▸ **WHAT THE EXERCISE ASKS**: Please reproduce all of the lines below, word for word and in full.
##########
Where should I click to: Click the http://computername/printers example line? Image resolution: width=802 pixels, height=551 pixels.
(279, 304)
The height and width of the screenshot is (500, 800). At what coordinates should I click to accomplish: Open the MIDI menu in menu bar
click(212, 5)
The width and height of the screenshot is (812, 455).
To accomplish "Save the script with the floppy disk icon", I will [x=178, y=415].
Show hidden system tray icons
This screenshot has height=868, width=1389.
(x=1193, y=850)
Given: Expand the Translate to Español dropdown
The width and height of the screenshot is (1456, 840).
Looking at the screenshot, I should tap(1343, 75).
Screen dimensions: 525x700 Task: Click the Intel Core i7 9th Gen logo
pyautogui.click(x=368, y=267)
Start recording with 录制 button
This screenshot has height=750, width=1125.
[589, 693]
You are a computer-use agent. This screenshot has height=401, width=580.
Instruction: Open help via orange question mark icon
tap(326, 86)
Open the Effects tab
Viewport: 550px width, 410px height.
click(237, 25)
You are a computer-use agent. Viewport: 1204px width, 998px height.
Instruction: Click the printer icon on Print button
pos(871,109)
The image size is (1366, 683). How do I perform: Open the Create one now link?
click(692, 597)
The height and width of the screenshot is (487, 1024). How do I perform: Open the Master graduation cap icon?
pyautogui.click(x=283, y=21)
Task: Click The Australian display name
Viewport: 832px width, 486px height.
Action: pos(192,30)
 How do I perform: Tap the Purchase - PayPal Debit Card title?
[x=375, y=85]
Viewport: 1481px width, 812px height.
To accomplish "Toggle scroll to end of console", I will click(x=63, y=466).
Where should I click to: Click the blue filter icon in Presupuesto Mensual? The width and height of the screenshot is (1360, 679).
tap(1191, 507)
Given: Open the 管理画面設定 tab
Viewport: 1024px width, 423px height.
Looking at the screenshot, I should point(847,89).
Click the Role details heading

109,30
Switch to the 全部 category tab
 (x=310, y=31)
##########
▸ **THE COMPLETED TASK**:
Where should I click to: Click the http://computername/printers example line? Image resolution: width=802 pixels, height=551 pixels.
(279, 304)
The height and width of the screenshot is (500, 800). At what coordinates should I click to accomplish: Open the MIDI menu in menu bar
click(212, 5)
The width and height of the screenshot is (812, 455).
To accomplish "Save the script with the floppy disk icon", I will [x=178, y=415].
Show hidden system tray icons
This screenshot has height=868, width=1389.
(x=1193, y=850)
Given: Expand the Translate to Español dropdown
The width and height of the screenshot is (1456, 840).
Looking at the screenshot, I should tap(1343, 75).
Screen dimensions: 525x700 Task: Click the Intel Core i7 9th Gen logo
pyautogui.click(x=368, y=267)
Start recording with 录制 button
This screenshot has height=750, width=1125.
[589, 693]
You are a computer-use agent. This screenshot has height=401, width=580.
Instruction: Open help via orange question mark icon
tap(326, 86)
Open the Effects tab
Viewport: 550px width, 410px height.
click(237, 25)
You are a computer-use agent. Viewport: 1204px width, 998px height.
Instruction: Click the printer icon on Print button
pos(871,109)
The image size is (1366, 683). How do I perform: Open the Create one now link?
click(692, 597)
The height and width of the screenshot is (487, 1024). How do I perform: Open the Master graduation cap icon?
pyautogui.click(x=283, y=21)
Task: Click The Australian display name
Viewport: 832px width, 486px height.
Action: pos(192,30)
 How do I perform: Tap the Purchase - PayPal Debit Card title?
[x=375, y=85]
Viewport: 1481px width, 812px height.
To accomplish "Toggle scroll to end of console", I will click(x=63, y=466).
Where should I click to: Click the blue filter icon in Presupuesto Mensual? The width and height of the screenshot is (1360, 679).
tap(1191, 507)
Given: Open the 管理画面設定 tab
Viewport: 1024px width, 423px height.
Looking at the screenshot, I should point(847,89).
Click the Role details heading

109,30
Switch to the 全部 category tab
 (x=310, y=31)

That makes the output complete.